The Genocides is a 1965 science fiction novel   by American author Thomas M. Disch. It was nominated for the Nebula Award for Best Novel in 1965.

Plot summary
The Genocides describes the genocide of humans by aliens who seed Earth with enormous Plants. The Plants are massive and rapidly out-compete terrestrial flora, forming a monoculture. They appear unwholesome to the native fauna, and the extinction of all Earthly life seems inevitable.

The novel opens with a small rural community struggling for survival on the border of Lake Superior, a few years after the coming of the Plants and the collapse of civilization. The community, led by Anderson and his family, eke out an existence by siphoning sap from the Plants to irrigate their corn crop. Anderson is a conservative and religious man, harsh and uncompromising, but he has managed to keep his people alive and focused on survival. His rules include hostility to outsiders, who are routinely killed unless they are of use to the community.
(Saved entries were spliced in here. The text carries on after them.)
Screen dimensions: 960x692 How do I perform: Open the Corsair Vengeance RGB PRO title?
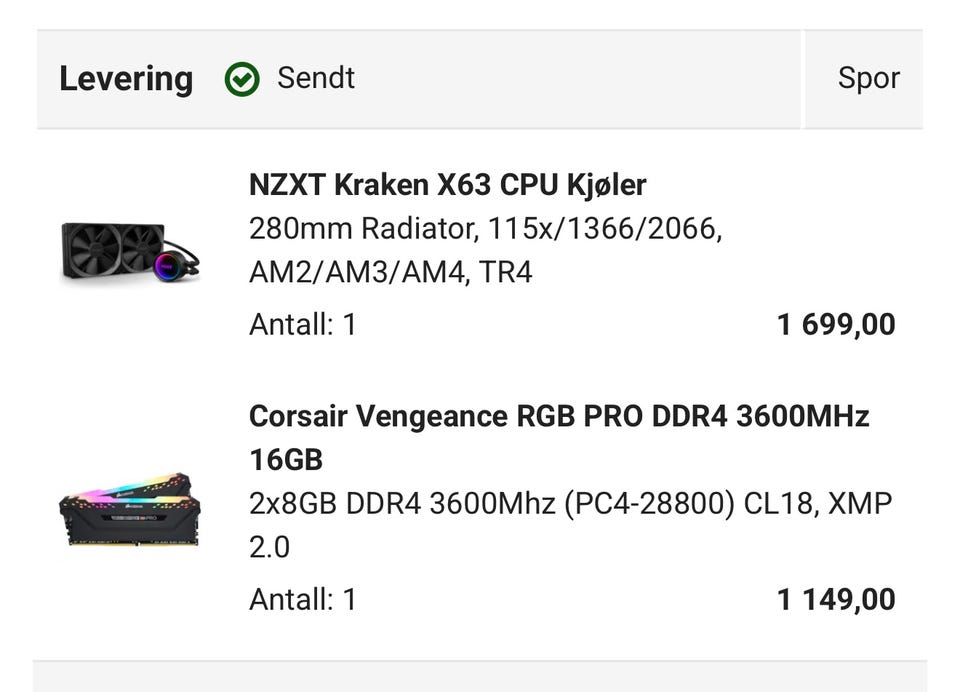559,416

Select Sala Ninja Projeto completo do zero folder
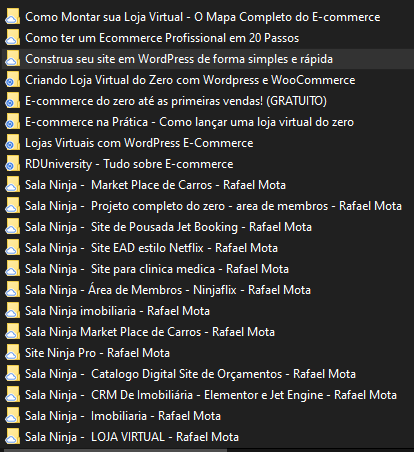213,206
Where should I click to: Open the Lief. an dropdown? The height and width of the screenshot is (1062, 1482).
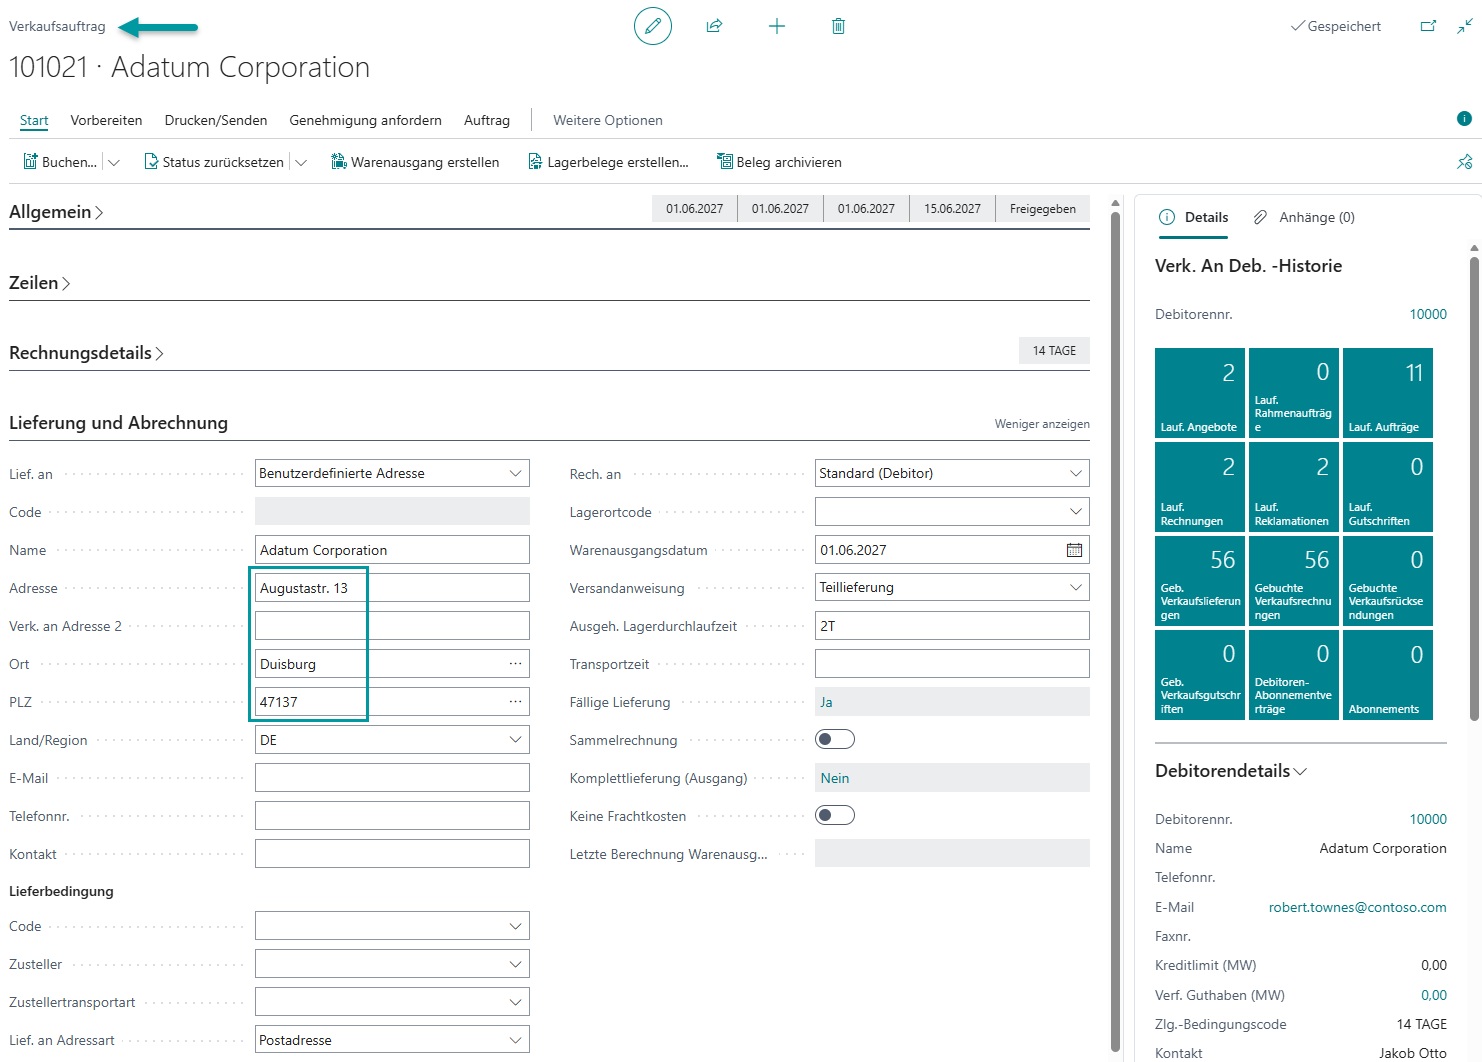click(x=392, y=473)
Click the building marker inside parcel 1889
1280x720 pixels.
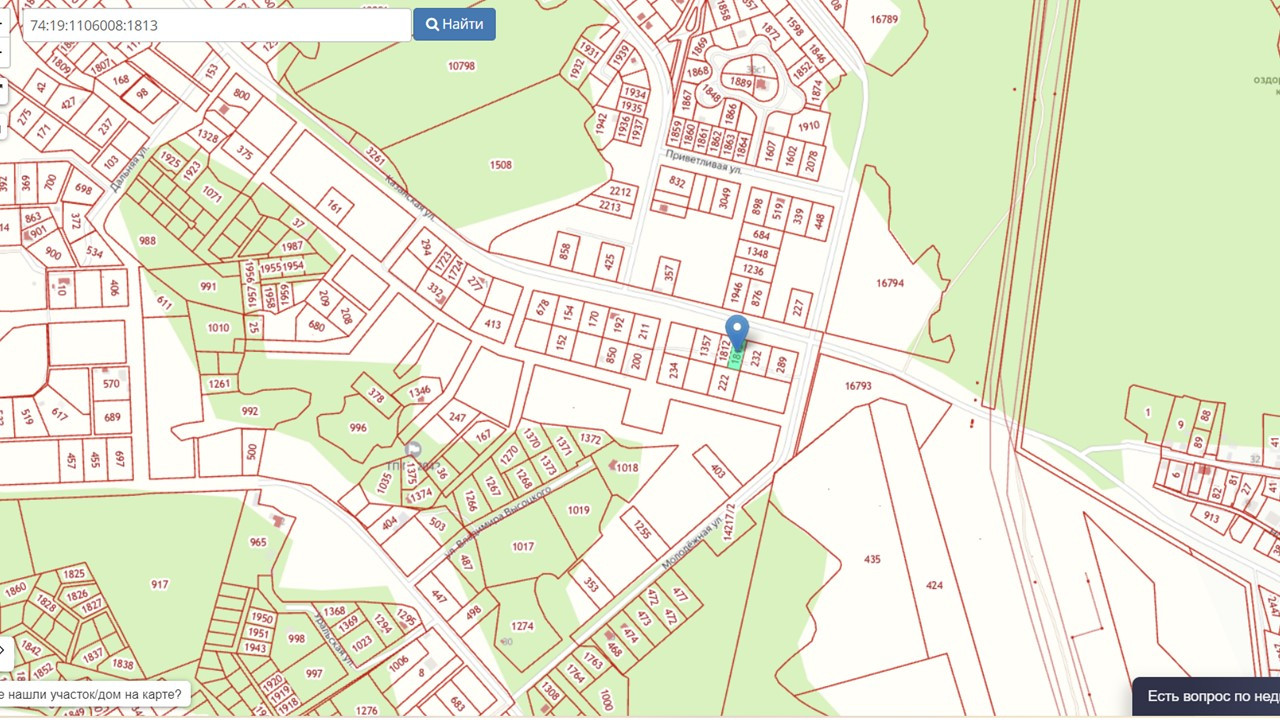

Elsewhere, a group of vagrants encounter spherical machines that are incinerating every trace of humanity left on Earth. Fleeing the machines, the group runs afoul of Anderson's community, who kill all but two of their number: Jeremiah Orville, a mining engineer, and Alice Nemerov, a nurse. The novel implies that the dead are ground into sausage meat and consumed. Jeremiah assimilates into the community, but secretly plots revenge on Anderson and his family. In the process, he courts Anderson's thirteen-year-old daughter, Blossom, and befriends Anderson's educated son, Buddy.
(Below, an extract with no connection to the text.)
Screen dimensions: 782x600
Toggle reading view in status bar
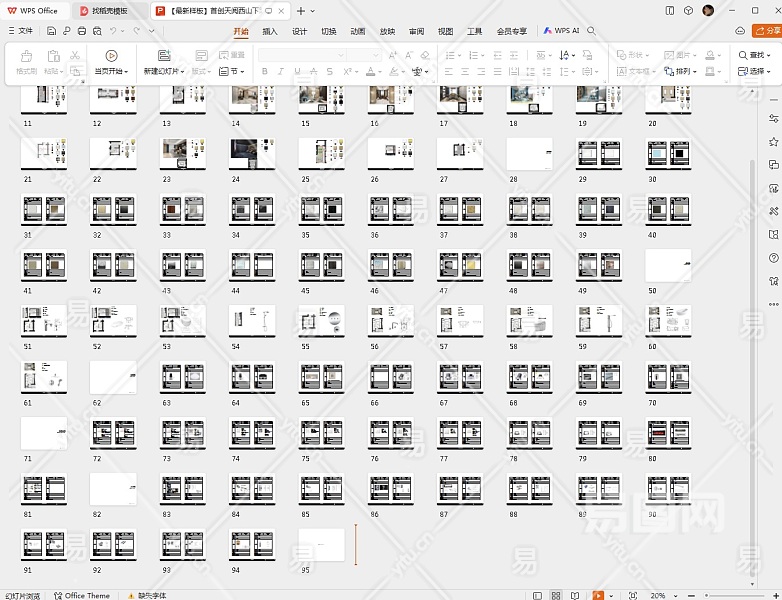pos(576,595)
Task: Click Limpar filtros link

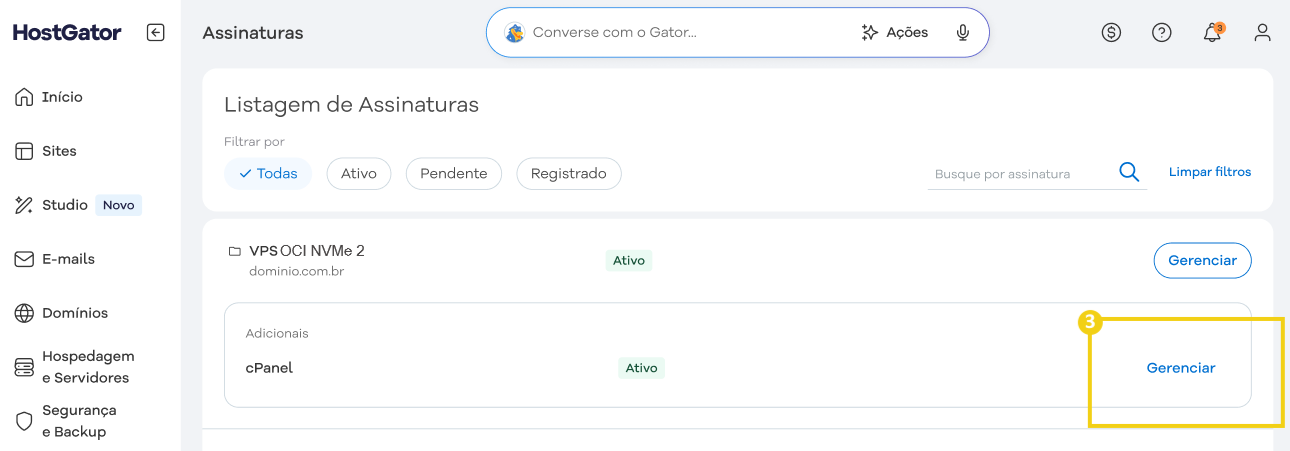Action: (1210, 172)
During the harsh winter, the spherical machines arrive to incinerate the community, and Jeremiah sees his revenge coming to fruition. Most of the community is slaughtered by the machines, and the few who survive the initial conflagration flee into a cave. There, they discover the Plants' roots are hollow and form a massive and interlocking underground network. Jeremiah suggests they go deeper, pointing out that they will be able to escape the winter (and the machines) underground.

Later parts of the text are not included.